Incorporation of Law Society
5. Section 4 of the Principal Act is amended by inserting in subsection (9) “, or is to be taken to be on,” after “on”.
Certain practitioners to hold practising certificates
6. Section 21 of the Principal Act is amended—
(a)by omitting from subsection (1) “A barrister and solicitor” and substituting “Subject to Part XVA, a barrister and solicitor”;
(b)by omitting from subsection (3) all the words after “first‑mentioned” and substituting:
“barrister and solicitor—
(a)holds, or is pursuant to section 30 to be deemed to hold, a current practising certificate; or
(b)is an interstate legal practitioner who is entitled to engage in legal practise in the Territory by virtue of section 191D.”;
and
(c)by omitting from subsection (4) all the words after “solicitor” (second occurring) and substituting:
“unless, at the time at which the work was done, he or she was—
(a)the holder of a current unrestricted practising certificate; or
(b)an interstate legal practitioner who was entitled to practise in the Territory, and to recover the costs or disbursements, by virtue of section 191D.”.
Interpretation
7. Section 37 of the Principal Act is amended by adding at the end of paragraph (c) of the definition of “professional misconduct” in subsection (1) “or subsection 191D (3), 191E (3) or 191M (2)”.
Insertion
8. After Part XV of the Principal Act the following Part is inserted:
“Part XvA—interstate legal practitioners
“Division 1—Preliminary
Interpretation
“191A. In this Part, unless the contrary intention appears—
‘corresponding law’ means a law of another State that contains provisions that substantially correspond to the provisions of this Part;
‘home State’, in relation to a legal practitioner, means the State in which the practitioner has his or her principal place of practise;
‘interstate legal practitioner’ means a person—
(a)who has been admitted to legal practise in a participating State;
(b)who holds a practising certificate issued by a regulatory authority, or is otherwise entitled to engage in legal practise, in that State; and
(c)whose principal place of practise is in that State;
‘legal practitioner’ means an interstate legal practitioner or a local legal practitioner;
‘local legal practitioner’ means a person—
(a)who has been admitted to practise as a barrister and solicitor under section 11, 12 or 13, who has had his or her name entered on the Roll of Barristers and Solicitors under section 12 or who has been admitted to legal practise in the Territory, or is to be deemed to have been admitted to legal practise in the Territory, pursuant to the Mutual Recognition Act 1992 of the Commonwealth;
(b)who holds a practising certificate issued by the Law Society or is otherwise entitled to engage in legal practise as a solicitor in the Territory; and
(c)whose principal place of practise is in the Territory;
‘participating State’ means a State in which a corresponding law is in force;
‘practice rules’ means rules for engaging in legal practise;
‘practising certificate’ means a certificate that confers authority to engage in legal practise, whether—
(a)generally or of a particular type; or
(b)unconditionally or subject to conditions, restrictions or limitations;
‘regulatory authority’—
(a)in respect of the Territory, means the Supreme Court, the Law Society or the Professional Conduct Board; and
(b)in respect of a participating State, means a person or body in that State having the function conferred by law of admitting persons to legal practise, issuing practising certificates to persons, making practice rules or receiving complaints against, investigating the conduct of, or disciplining, persons engaged in legal practise;
‘State’ includes a Territory.
When does an interstate legal practitioner establish an office
“191B. For the purposes of this Part, an interstate legal practitioner establishes an office in the Territory when the practitioner offers and provides legal services to the public in the Territory from an office maintained by the practitioner, or by the employer or a partner in legal practice of the practitioner, for that purpose in the Territory.

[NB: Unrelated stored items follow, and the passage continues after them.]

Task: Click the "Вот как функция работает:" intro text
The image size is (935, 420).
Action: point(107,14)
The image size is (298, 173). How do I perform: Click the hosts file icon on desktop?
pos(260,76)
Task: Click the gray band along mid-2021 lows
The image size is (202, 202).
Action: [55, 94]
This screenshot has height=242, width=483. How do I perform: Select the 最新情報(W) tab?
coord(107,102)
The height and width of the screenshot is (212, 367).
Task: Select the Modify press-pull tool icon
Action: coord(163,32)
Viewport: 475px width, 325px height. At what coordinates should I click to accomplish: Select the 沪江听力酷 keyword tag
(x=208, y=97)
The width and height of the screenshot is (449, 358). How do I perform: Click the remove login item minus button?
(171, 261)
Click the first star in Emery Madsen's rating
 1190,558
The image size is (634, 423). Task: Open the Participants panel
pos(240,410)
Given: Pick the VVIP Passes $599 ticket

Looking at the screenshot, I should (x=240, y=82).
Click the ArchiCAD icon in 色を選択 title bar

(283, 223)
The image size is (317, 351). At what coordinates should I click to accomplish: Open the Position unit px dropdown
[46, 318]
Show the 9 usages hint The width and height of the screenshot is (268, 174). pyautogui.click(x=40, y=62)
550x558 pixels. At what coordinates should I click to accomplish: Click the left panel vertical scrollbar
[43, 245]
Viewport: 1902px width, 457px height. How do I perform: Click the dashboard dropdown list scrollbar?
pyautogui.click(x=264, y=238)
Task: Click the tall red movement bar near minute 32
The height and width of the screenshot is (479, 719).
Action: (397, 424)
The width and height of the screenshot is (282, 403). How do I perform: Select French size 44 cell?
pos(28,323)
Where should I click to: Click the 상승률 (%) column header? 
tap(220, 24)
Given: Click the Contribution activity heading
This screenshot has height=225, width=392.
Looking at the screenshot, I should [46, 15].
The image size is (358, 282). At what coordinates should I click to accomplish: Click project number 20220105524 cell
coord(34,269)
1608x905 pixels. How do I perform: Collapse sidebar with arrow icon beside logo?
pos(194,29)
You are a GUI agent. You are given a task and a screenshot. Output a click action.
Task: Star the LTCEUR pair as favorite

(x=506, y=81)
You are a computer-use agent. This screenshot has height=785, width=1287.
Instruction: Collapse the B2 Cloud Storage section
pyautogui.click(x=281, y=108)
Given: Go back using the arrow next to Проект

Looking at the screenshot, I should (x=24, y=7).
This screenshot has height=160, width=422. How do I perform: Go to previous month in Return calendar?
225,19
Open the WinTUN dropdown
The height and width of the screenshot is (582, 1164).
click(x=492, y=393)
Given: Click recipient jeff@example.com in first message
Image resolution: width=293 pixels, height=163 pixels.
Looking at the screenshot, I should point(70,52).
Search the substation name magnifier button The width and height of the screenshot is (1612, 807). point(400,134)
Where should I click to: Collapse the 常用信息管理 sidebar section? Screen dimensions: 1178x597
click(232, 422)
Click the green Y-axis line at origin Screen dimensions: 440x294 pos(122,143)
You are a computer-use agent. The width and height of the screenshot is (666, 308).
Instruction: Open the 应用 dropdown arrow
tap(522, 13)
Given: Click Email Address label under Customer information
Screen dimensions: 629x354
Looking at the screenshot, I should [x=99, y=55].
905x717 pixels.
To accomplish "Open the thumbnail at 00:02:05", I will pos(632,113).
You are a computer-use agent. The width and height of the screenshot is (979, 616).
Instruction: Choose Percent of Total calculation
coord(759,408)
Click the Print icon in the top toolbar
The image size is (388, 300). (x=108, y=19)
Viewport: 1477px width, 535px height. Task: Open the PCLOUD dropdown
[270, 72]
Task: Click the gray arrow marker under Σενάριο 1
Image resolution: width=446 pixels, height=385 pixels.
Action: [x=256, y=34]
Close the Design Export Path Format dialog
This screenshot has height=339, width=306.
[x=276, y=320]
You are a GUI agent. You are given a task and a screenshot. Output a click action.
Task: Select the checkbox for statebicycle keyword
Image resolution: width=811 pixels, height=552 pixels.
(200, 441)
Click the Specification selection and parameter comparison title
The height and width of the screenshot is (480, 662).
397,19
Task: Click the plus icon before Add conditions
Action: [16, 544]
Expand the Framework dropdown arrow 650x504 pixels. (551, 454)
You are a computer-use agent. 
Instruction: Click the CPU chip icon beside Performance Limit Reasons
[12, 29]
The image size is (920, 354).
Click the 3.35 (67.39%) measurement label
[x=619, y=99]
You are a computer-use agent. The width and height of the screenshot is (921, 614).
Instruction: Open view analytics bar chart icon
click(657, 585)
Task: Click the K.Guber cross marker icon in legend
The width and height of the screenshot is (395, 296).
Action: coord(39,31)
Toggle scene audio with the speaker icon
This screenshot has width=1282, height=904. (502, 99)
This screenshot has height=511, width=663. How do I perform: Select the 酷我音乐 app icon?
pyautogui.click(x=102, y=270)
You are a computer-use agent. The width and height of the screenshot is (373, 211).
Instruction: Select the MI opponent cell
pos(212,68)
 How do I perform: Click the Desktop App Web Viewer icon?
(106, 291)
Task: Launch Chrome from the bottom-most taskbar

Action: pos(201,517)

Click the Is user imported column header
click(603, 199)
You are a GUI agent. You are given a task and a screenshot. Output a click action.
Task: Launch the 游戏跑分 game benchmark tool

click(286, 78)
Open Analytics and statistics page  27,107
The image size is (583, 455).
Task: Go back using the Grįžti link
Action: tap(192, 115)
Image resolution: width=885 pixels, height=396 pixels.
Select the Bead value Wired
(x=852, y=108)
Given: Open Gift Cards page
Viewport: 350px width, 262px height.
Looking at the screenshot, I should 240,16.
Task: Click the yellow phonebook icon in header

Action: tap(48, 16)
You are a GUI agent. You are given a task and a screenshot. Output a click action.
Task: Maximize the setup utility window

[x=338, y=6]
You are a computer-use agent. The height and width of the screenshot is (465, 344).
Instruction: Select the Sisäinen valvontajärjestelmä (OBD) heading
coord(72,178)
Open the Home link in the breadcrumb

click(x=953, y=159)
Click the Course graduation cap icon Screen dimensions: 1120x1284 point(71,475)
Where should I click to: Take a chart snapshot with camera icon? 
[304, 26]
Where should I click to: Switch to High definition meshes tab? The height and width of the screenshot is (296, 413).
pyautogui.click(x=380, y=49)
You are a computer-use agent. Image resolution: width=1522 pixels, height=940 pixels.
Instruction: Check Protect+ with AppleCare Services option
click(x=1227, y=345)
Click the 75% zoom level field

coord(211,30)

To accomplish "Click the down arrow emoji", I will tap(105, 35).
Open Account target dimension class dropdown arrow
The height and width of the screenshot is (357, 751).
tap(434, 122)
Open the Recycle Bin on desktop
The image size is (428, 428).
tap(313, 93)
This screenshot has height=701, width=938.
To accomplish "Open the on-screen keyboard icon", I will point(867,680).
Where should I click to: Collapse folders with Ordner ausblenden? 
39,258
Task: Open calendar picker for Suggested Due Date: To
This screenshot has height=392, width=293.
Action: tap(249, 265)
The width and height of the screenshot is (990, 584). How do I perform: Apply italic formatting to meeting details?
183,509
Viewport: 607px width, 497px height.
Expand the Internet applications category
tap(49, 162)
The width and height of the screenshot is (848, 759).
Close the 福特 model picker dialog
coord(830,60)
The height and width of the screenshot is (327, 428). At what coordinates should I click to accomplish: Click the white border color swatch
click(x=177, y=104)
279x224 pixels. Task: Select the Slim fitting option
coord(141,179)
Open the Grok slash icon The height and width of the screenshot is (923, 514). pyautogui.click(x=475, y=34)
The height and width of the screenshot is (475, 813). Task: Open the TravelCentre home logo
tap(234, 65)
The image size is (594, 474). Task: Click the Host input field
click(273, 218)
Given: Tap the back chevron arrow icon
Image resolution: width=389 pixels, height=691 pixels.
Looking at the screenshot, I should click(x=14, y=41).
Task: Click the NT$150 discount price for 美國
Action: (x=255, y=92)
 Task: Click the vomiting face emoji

“Division 2—Legal practise by interstate legal practitioners
Status of interstate legal practitioners
“191C. An interstate legal practitioner shall be taken—
(a)to be a person whose name has been entered on the Roll of Barristers and Solicitors; and
(b)to have signed the Roll pursuant to section 19.
Interstate legal practitioner may practise in this jurisdiction
“191D. (1) An interstate legal practitioner is entitled to engage in legal practise in the Territory, subject to this Act, in accordance with the terms of the practitioner’s entitlement to practise in his or her home State.
“(2) In so doing, the practitioner, subject to this Part—
(a)shall comply with this Act and any regulations made under the Act;
(b)shall comply with any practice rules that apply to all local legal practitioners engaged in the same type of legal practice; and
(c)is subject to any condition, limitation, restriction or prohibition imposed on the practitioner in respect of his or her practice by a regulatory authority in the Territory or a participating State (whether as a result of disciplinary action or otherwise).
“(3) An interstate legal practitioner who contravenes subsection (2) is guilty of professional misconduct.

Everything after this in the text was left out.